**THE TASK:** Print, exactly as they appear in the listing below, the lines from the line with "Viewport: 537px width, 161px height." to the line with "Image resolution: width=337", with both end lines kept.

**DATASET RECORDS:**
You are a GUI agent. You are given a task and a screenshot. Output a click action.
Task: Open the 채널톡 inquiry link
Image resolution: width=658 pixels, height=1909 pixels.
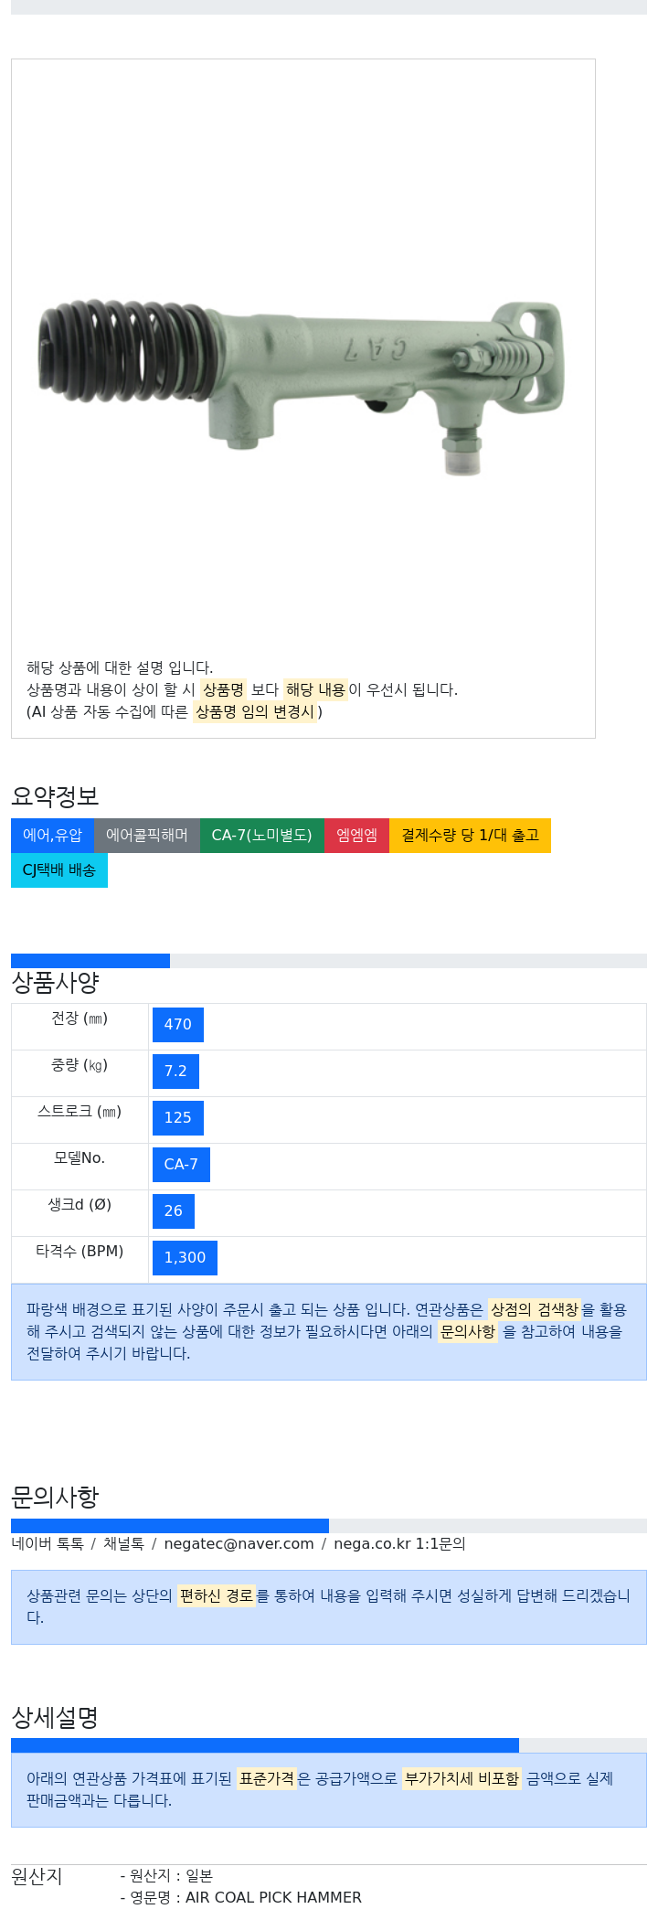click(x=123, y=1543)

---

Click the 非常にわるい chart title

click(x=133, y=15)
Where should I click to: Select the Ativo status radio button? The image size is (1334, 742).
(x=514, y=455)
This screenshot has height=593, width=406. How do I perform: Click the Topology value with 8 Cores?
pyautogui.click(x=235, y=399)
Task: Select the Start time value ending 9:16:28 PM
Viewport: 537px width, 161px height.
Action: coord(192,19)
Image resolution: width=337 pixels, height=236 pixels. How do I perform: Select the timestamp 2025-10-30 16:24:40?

**SOLUTION BELOW:**
Viewport: 537px width, 161px height.
Action: coord(192,19)
Image resolution: width=337 pixels, height=236 pixels. How do I perform: Select the timestamp 2025-10-30 16:24:40?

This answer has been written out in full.